La tenue des pourparlers de paix a été bien préparée sur le plan politique. Au cours des derniers mois, le gouvernement a pris un certain nombre de mesures pour faciliter des progrès dans la négociation. Une loi sur la redistribution des terres, thème cher aux FARC, (l’inégalité foncière est aux sources de la naissance de la guérilla, dans les années 1960), a été adoptée, ainsi qu’un texte qui prévoit des compensations pour les victimes du conflit. Enfin, la Constitution a été amendée pour permettre, en cas d’accord de paix, aux membres de la guérilla de réinsérer la vie civile sans faire face à la justice.

Le texte autorise, de plus, les combattants, une fois désarmés, à entrer dans le jeu politique, et à se présenter comme candidats au Parlement, et même à la présidence de la République, à l’exception des auteurs de crimes contre l’humanité. La guérilla a aussi montré des signes de bonne volonté. En mars dernier, elle a libéré un certain nombre d’otages militaires et policiers qu’elle détenait depuis plus de dix ans, et s’est engagée à ne plus recourir aux enlèvements contre rançon.

L'arrivée d'acteurs extérieurs

Deux pays proches de la guérilla ont décidé de jouer le jeu de la négociation : Cuba et le Venezuela. Ces deux Etats ont intérêt à voir résoudre le conflit colombien, l’un des derniers reliquats de la Guerre froide. Cuba, diabolisée depuis des décennies par les Etats-Unis, sous couvert de la Guerre froide, et le Venezuela, accusé de soutenir le terrorisme, ont l’occasion de démontrer qu’ils peuvent jouer un rôle dans la résolution des conflits et la stabilisation du continent américain. Cuba espère, in fine, obtenir la levée de l’embargo américain, justifié par la crainte de voir la révolution cubaine faire tâche d’huile sur le continent.

L’implication de la Norvège dans le processus est enfin un gage de sérieux. Oslo a une longue expérience des négociations difficiles, que ce soit au Proche-Orient, au Sri Lanka ou en Amériques latine. 

La prudence reste de mise

Malgré ces auspices plutôt favorables, rien ne garantit que les négociations aboutissent. Les FARC, organisées en différents fronts, ne sont pas nécessairement unies dans leur volonté de faire la paix. Pour la guérilla, la paix impliquerait l’abandon d’un trafic de drogue très lucratif. D’après une estimation du Centre d’études sur sécurité et les drogues (Cesed), les FARC enregistreraient un chiffre d’affaires d’environ 1 500 millions de dollars par an provenant du trafic de drogue, soit l’équivalent de 6% du PIB de la Colombie.

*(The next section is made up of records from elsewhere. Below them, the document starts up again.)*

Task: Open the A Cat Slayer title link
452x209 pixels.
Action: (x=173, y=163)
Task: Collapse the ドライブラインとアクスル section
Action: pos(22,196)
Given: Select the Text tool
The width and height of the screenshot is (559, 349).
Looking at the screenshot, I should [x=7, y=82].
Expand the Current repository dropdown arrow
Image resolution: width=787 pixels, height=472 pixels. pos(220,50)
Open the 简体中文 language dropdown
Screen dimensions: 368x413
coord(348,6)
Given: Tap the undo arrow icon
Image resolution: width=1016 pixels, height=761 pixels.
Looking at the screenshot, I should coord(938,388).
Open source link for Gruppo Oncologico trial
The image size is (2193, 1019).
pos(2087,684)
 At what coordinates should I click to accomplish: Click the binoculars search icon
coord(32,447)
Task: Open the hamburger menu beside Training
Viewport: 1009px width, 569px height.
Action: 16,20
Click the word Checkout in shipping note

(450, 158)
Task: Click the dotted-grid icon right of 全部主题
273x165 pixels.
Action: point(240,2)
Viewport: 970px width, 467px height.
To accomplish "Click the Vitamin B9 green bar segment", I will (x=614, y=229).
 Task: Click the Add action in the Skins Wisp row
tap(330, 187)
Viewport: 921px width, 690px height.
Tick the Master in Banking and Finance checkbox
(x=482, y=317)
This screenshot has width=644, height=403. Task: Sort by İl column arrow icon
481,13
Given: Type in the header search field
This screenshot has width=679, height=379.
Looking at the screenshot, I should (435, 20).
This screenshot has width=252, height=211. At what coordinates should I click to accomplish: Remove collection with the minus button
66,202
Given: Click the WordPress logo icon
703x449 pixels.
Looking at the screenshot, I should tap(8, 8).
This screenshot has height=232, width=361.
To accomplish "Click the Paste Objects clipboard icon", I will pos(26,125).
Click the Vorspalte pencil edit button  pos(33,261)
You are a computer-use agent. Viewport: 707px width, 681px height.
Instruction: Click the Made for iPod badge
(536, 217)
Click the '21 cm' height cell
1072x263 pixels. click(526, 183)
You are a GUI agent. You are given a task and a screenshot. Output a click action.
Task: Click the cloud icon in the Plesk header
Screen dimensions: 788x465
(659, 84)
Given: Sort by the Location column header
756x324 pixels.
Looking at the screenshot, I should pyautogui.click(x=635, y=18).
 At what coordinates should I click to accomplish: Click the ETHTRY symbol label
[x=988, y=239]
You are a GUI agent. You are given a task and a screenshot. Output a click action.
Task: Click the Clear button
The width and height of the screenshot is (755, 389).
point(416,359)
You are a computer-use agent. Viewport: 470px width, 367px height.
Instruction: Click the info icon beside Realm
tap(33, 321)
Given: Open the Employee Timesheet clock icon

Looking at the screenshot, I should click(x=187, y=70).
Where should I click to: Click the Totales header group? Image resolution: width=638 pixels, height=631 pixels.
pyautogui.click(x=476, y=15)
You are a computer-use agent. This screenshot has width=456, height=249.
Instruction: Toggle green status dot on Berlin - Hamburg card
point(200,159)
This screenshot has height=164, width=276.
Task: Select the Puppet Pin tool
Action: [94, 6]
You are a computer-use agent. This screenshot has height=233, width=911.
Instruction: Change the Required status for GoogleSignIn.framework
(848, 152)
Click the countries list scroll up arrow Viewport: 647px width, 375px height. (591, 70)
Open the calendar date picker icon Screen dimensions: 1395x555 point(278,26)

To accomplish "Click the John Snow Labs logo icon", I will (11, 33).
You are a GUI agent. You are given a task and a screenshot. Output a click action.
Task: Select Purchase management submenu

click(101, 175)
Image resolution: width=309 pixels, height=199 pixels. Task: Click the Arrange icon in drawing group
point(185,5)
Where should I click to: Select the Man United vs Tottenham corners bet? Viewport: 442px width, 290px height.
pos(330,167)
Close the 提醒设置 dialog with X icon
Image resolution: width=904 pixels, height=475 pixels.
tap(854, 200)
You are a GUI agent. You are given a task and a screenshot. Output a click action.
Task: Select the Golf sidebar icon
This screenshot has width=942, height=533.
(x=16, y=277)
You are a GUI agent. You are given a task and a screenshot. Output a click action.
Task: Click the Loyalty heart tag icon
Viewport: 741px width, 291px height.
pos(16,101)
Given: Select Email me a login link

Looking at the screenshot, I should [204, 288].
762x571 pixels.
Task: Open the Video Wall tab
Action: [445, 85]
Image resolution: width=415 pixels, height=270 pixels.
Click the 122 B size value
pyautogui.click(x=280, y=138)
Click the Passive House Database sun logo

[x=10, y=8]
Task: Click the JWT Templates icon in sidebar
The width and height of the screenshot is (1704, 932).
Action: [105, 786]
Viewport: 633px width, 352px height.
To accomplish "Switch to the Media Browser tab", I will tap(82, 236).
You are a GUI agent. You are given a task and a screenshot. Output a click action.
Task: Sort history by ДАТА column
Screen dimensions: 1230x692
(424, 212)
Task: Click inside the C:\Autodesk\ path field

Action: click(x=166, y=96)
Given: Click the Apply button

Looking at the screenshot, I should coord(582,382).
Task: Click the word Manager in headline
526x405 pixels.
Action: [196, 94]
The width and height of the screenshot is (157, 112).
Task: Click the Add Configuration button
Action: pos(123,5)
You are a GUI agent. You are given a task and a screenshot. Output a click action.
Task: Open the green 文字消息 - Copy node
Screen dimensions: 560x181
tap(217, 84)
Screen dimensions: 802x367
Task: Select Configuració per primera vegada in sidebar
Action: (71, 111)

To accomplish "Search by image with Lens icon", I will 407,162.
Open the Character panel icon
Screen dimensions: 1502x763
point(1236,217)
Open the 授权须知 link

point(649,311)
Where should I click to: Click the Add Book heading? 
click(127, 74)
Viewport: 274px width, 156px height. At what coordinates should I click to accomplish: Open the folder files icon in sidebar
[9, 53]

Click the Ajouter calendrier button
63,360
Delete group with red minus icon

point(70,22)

L'amnistie prévue en cas d'accord de paix pose par ailleurs des problèmes de politique intérieure. Beaucoup de Colombiens et en particulier les familles des victimes des FARC sont totalement opposées à l’idée de voir les guérilleros intégrer la vie politique en toute impunité. Mais selon un récent sondage, plus des deux tiers de la population soutiennent les négociations. Les Colombiens sont néanmoins partagés sur leurs chances d'aboutir : 45 % pensent qu'elles se concluront par un succès, 41,6 % par un échec.